Hi @shea256, thanks for your feedback!
We’ve been calling the scenario you just described “free-mining,” whereby a miner who knows their addresses are going to be picked for the next round of PoX rewards has every reason to transfer as much BTC as they possibly can in order to win sortition “for free” (since they’d be getting their BTC back in the overwhelmingly-likely case that they win). There’s a variation of PoX whereby miners are required to burn at least b% of their BTC no matter what, which reduces the problem from mining blocks for free to mining blocks with a maximum discount.
I think your proposal is interesting, but I have a few questions:
I think what you saying is that before the “prepare” phase (where Stackers bless the fork), there’d be a phase where miners put up a STX collateral for each Bitcoin sortition they intend to participate in. If a miner intends to mine a Stacks block in Bitcoin block B, they have to lock up some number of STX that effectively constitutes a promise that at Bitcoin block B, they’ll send a PoX transaction. If they do, they’ll get their STX back. If they don’t, the STX will be burnt.
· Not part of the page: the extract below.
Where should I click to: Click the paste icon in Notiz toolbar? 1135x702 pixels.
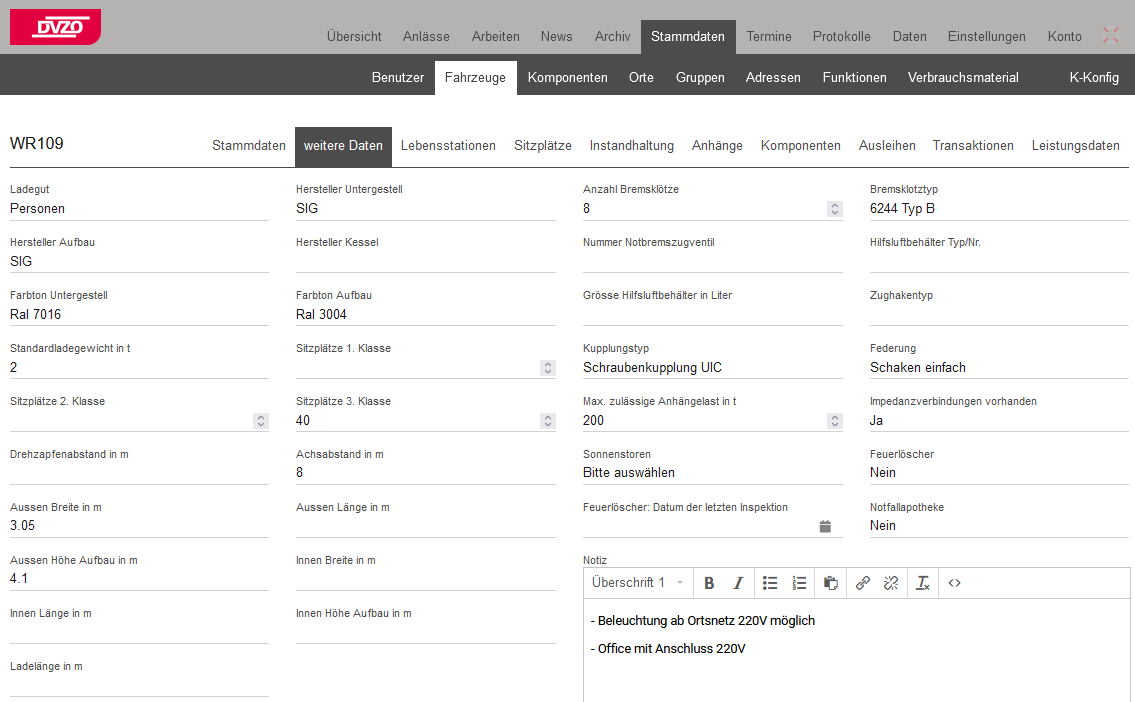point(831,583)
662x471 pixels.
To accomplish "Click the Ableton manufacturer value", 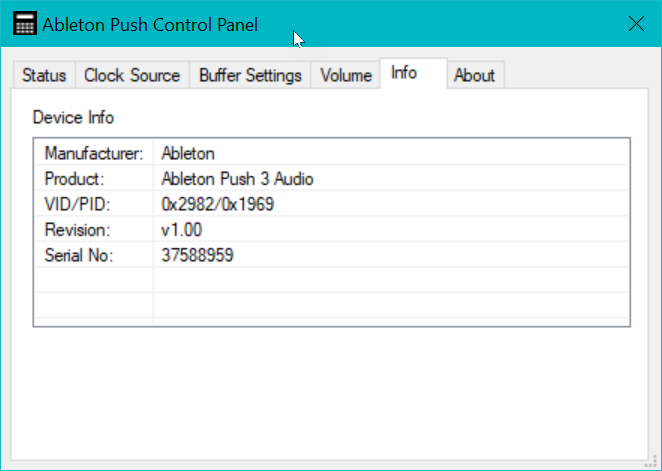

Is my understanding correct?
If this is what you mean by “commit to a given round,” then aren’t the following still true?
- Miners still have a chance of free-mining if their Stacker reward addresses are selected for Bitcoin block B – i.e. a miner can get lucky.
- A STX whale miner can post collateral for every Bitcoin block in the reward period and be guaranteed that they’ll get to free-mine.
I think you’re saying here that miners have to put up an entire STX coinbase as collateral? There’s no way to know in advance how many STX a miner will receive from a block, however, since the miner doesn’t know how much transaction fees they’ll get. Doesn’t this mean that the protocol-dictated collateral is potentially too low, in any case?